TASK A
Write out the passage on types of wills, starting with "Also known as" and going on through "the Testator dies.".
TASK B
In the passage on types of wills, what other name is given for a Living Will?
TASK C
Continue the passage on types of wills from the point where it stops.

Many people are overwhelmed when creating an estate plan because the process may seem too complicated. There are multiple legal options and steps that go into establishing an estate plan, which is why many put off estate planning until it is too late. One of the most confusing aspects of estate planning is understanding the different types of Last Will and Testaments (wills). Each type of will serves a different purpose and has unique legal requirements that must be satisfied. Anyone who considers setting up an estate plan needs to consider the type of will that best suits them. At Johnson Law Group, our estate planning attorneys help individuals create an estate plan tailored to their wishes, needs, and goals. We focus on helping people achieve peace of mind and security. Find answers to your questions by calling our experienced legal team today at (720) 463-4333.
Understanding the different types of wills can be confusing because there are so many of them, and each serves a unique purpose. If a person dies without a will, their property will be distributed to their heirs according to intestacy laws in their state, according to the American Bar Association (ABA). Below is the list of the most common kinds of wills that people often use as part of their estate plans.
A Simple Will is a basic will that outlines who has the legal right to receive the Testator’s assets after their death. The Testator is the person who writes the legal document and has the estate. With a Simple Will, the Testator can designate guardians for their minor children, appoint an executor of their estate to handle the administration after their passing, and stipulate how they want their assets to be distributed to beneficiaries.
Also known as an advance directive, a Living Will spells out the Testator’s wishes for medical treatments and procedures they do and do not want to undergo in the future. A Living Will communicates a person’s wishes regarding medical care when they are no longer able to make decisions on their own due to incapacity. This type of will eases the burden on family members if they ever need to make difficult decisions regarding their loved one’s medical care. As its name implies, a Living Will is a will for when the Testator is living. It becomes ineffective once the Testator dies.

DATA SECTION
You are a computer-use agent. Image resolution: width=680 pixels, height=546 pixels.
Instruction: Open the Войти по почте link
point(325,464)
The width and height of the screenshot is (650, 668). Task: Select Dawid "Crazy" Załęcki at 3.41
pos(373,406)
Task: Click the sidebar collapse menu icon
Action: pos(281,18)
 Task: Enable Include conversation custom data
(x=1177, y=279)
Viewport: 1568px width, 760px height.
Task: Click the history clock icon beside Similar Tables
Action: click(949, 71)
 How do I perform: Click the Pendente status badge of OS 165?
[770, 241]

FINAL ANSWER A
Also known as an advance directive, a Living Will spells out the Testator’s wishes for medical treatments and procedures they do and do not want to undergo in the future. A Living Will communicates a person’s wishes regarding medical care when they are no longer able to make decisions on their own due to incapacity. This type of will eases the burden on family members if they ever need to make difficult decisions regarding their loved one’s medical care. As its name implies, a Living Will is a will for when the Testator is living. It becomes ineffective once the Testator dies.

FINAL ANSWER B
An advance directive.

FINAL ANSWER C
This type of will is also referred to as a Will Trust. Essentially, this type of legal estate planning document is a trust written to accompany a will. A Testamentary Trust Will distributes the Testator’s assets (all of them or a portion of them) after their death. However, the trust is not created until after the death. In fact, a person can create multiple testamentary trusts within their will. A major drawback of a Testamentary Trust Will is that it will go through the probate process after the Testator’s death because, unlike other trusts, it is written inside a will.
A Pour-Over Will is used along with a revocable living trust. This type of will requires any assets that the Testator did not include in their living trust to “pour over” or transfer into the trust upon the Testator’s death. However, any assets that were not named in the trust will go through probate before being transferred into the trust. The probate process can be time-consuming, costly, and complicated, which is why surviving family members often hire attorneys to help them with the process. Our experienced estate planning attorneys at Johnson Law Group help families in Colorado navigate the legal intricacies of probate law.
Unlike other types of wills, a Joint Will is a legal document for two people who want to leave their property to each other. It is a single document that partners make and sign together. A Joint Will combines the wishes of both partners into one document that cannot be changed without permission of one another. Once the first partner dies, a Joint Will automatically becomes irrevocable. It means that the surviving partner cannot change the terms of the document.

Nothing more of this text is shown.